And I’ve made a list. I’ve tried to mix things up. There are the classics, but there are also some surprises.

Don’t like Westerns you say? Sure you do. Star Wars was nothing but a big Western set in space. And Indiana Jones was a cowboy in a fedora. Even George Lucas admits it.

If you think you’ll be spending any time gazing at the landscapes of the American West. Or looking through a book of Edward Curtis photographs. You’ll want this soundtrack.

Im living in a place like this, so any wonder Im listening to Cowboy songs?

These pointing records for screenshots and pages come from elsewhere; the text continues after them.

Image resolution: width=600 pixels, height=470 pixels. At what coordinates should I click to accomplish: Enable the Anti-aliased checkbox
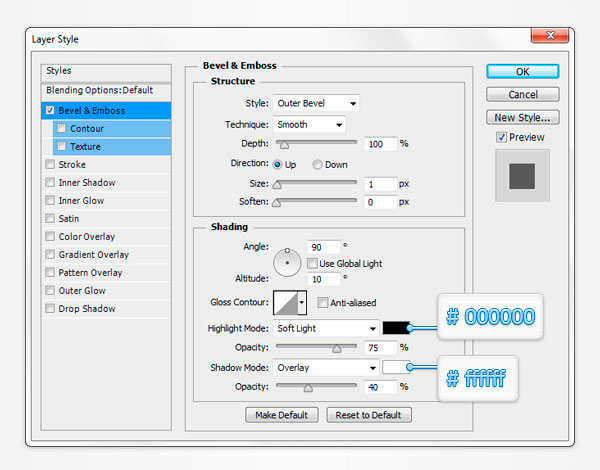click(x=323, y=303)
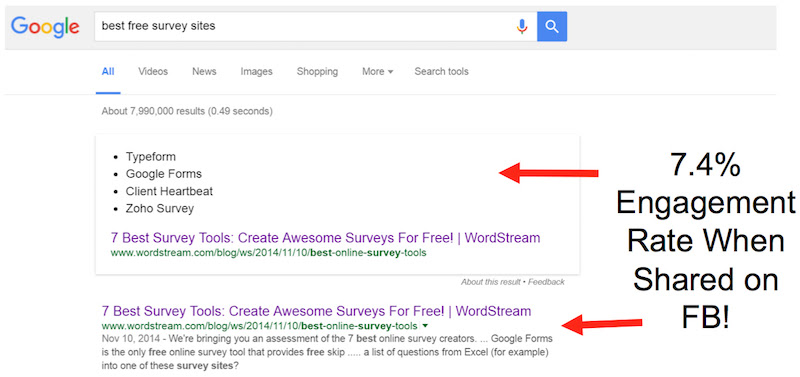Viewport: 800px width, 377px height.
Task: Select the All tab
Action: coord(108,72)
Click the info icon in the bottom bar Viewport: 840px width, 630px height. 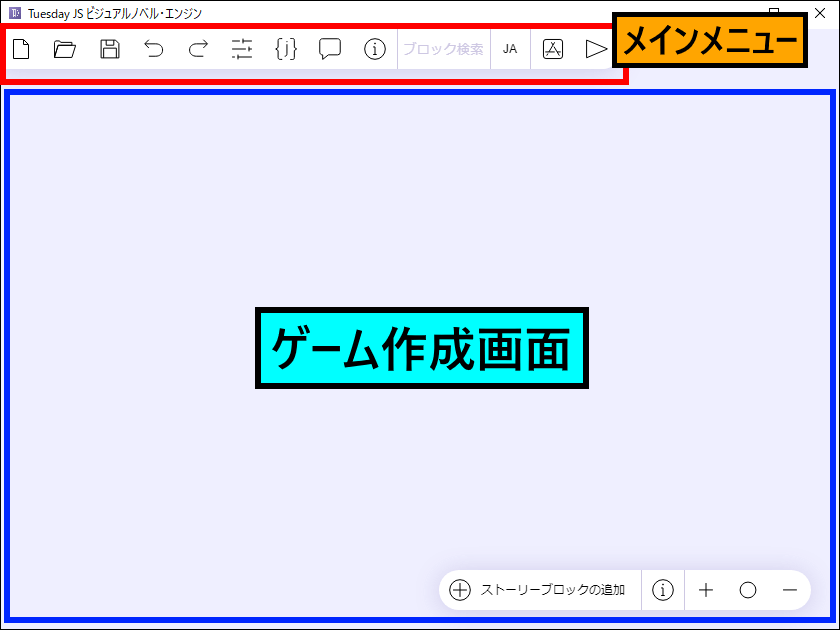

I'm living in a place like this, so any wonder I'm listening to Cowboy songs?

So from one whose brain is now thoroughly saturated with Whoopie Ti Yi Yays and Yippee Ki Yays, let me offer this humble list:

The Top Ten Cowboy Songs of All Time

1. Whoopie Ti Yi Yo (Git Along Little Dogies). This sort of has to top the list, although the list is in no particular order. Many cowboy stars have recorded this, but I’m partial to Charlie Daniels’ version. He’s got just the right sort of rough Texan voice and, of course, that great fiddle to really put the song across. Note to non-Americans, the chorus is “Git along little DOGIES” (pronounced DOH-gees) not “Doggies”. A dogie is a young male calf. Contrary to what one of my English friends thought, cowboys did not wrangle herds of dogs along with their cattle.

2. Ghost Riders in the Sky. Again, many versions to choose from, but how can you go wrong with Johnny Cash. His deep bass-baritone is perfect for this ghostly tale of a cowboy’s version of Hell.

You believe there are Ghost Riders in the Sky when you see clouds like this.

You believe there are Ghost Riders in the Sky when you see clouds like this.

3. Big Iron. No list of cowboy songs is complete without a song of outlaws and shootouts. Marty Robbins is the master of these and El Paso could be just as easily in this slot. But Big Iron edges it out as El Paso is more a love song where Big Iron is pure High Noon.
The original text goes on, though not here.